Of course, you can do that, and a growing number of MOM are doing just that. You may hear this option referred to as human-milk-feeding or breast-milk-feeding. Many MOM fully provide for their babies with their milk for several months and continue to partially human-milk-feed as solid foods are introduced. If two or more babies have a lot of difficulty learning to breastfeed, usually after being born very early, MOM sometimes choose this option for the short or long term. MOM have directly breastfed one (or two) and human-milk-fed one that continued to have difficulty transitioning to direct breastfeeding or had a condition interfering with direct breastfeeding, such as a cleft palate, Down syndrome, etc. (However, many babies with Down syndrome breastfeed very well!) Some mothers simply decide not to breastfeed directly, yet they want their multiples to have the benefits of their own milk. And there are MOM whose babies moved to direct breastfeeding after weeks or months of human-milk-feeding. This option leaves all breastfeeding options open.

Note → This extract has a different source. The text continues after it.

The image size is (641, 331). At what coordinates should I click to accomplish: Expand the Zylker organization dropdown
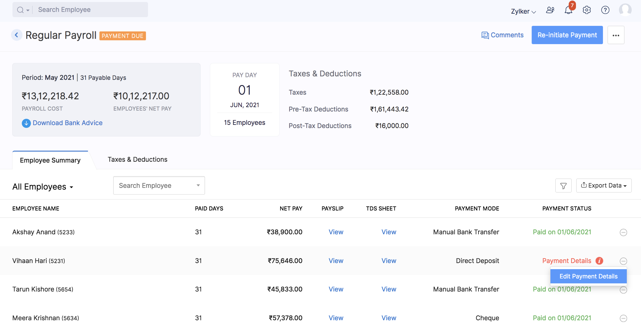pos(523,11)
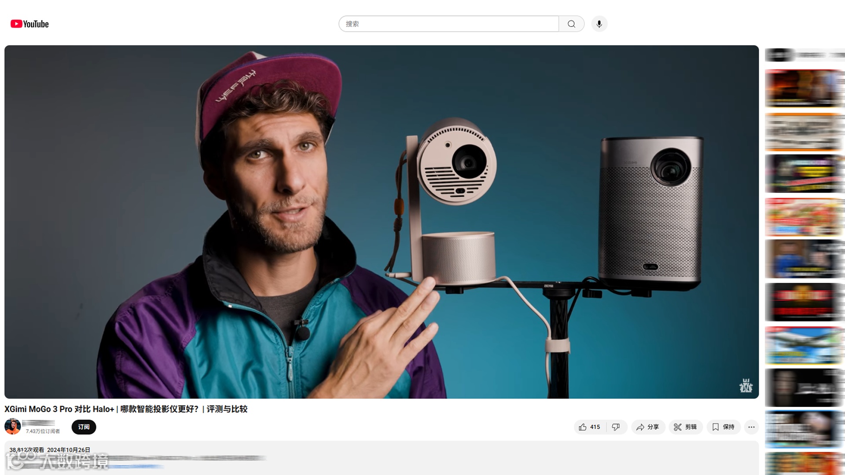Click the video title text

[126, 409]
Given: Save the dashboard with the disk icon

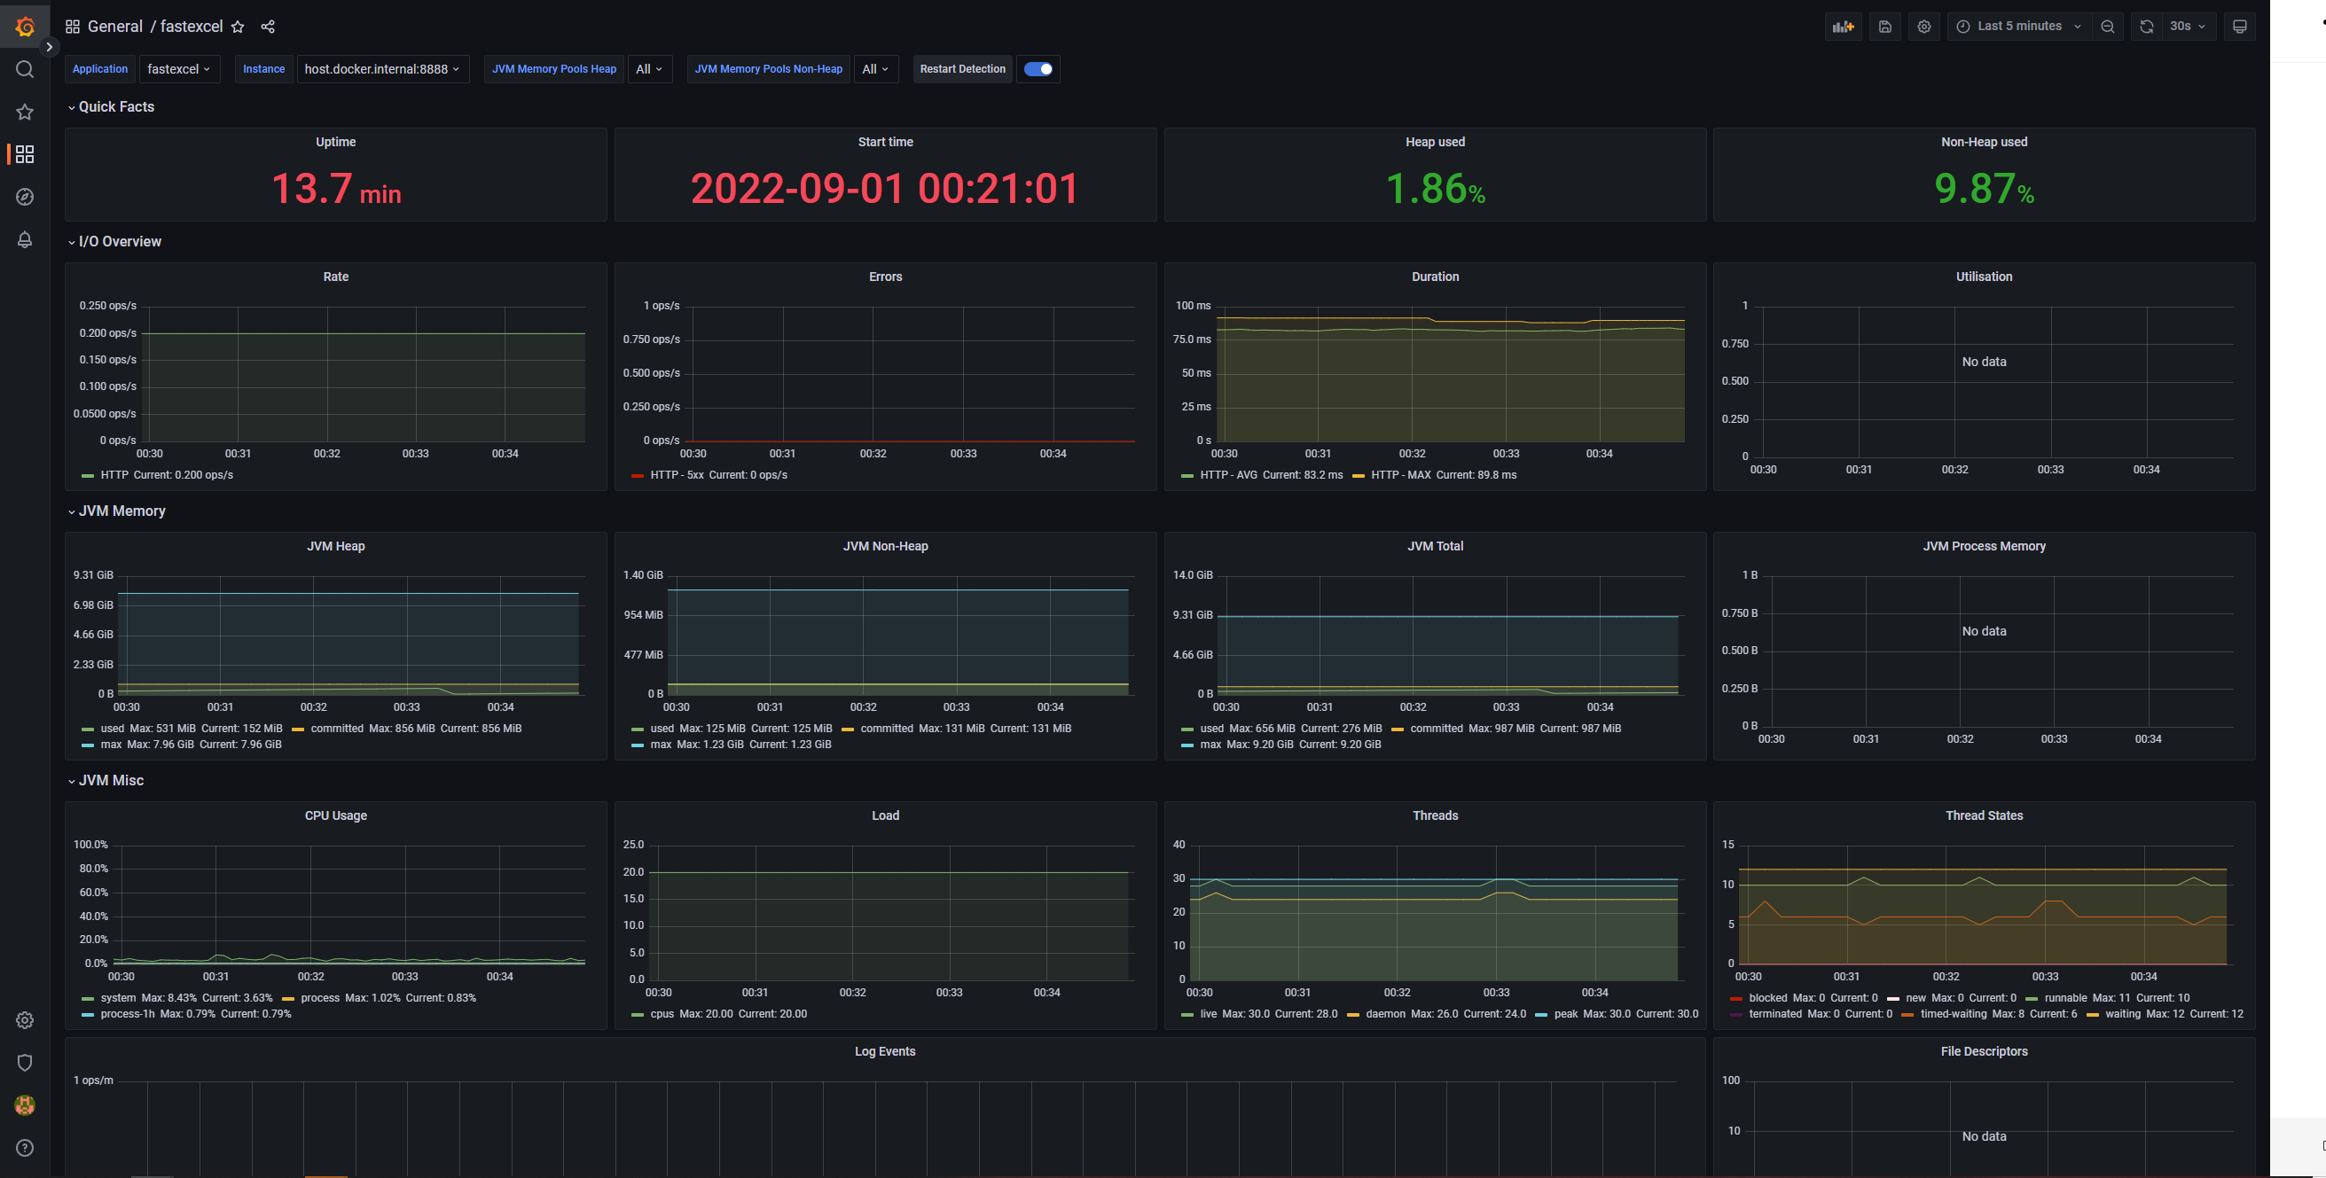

In general, expressed human milk retains the nutritional and immunological benefits of direct breastfeeding, although cooling and reheating expressed milk slightly affects a few of its properties. Also, we know a mother’s milk adapts over time as her babies grow and change, but we don’t know exactly how or why. So, we don’t know if this adaptation is affected in any way by direct breastfeeding versus long-term pumping. To summarize, although direct breastfeeding is best, human-milk-feeding your milk beats any and all other alternatives! And, as long as you pump and human-milk-feed your babies, you leave the door open to direct breastfeeding if you or your babies later change your minds.
Check the information you received when you were discharged from the hospital. Often hospitals provide a discharge booklet containing local resource numbers, such as their in-hospital LCs, community private practice LCs, LLL or other breastfeeding-support group leaders, etc. If you did not receive this information, contact the hospital where you gave birth. You may also go LLL’s web site and search for local leaders by country and then by smaller areas at La Leche League International. To find a lactation consultant anywhere in the world, go to the International Lactation Consultant Association or the International Board of Lactation Consultant Examiners. Help is available!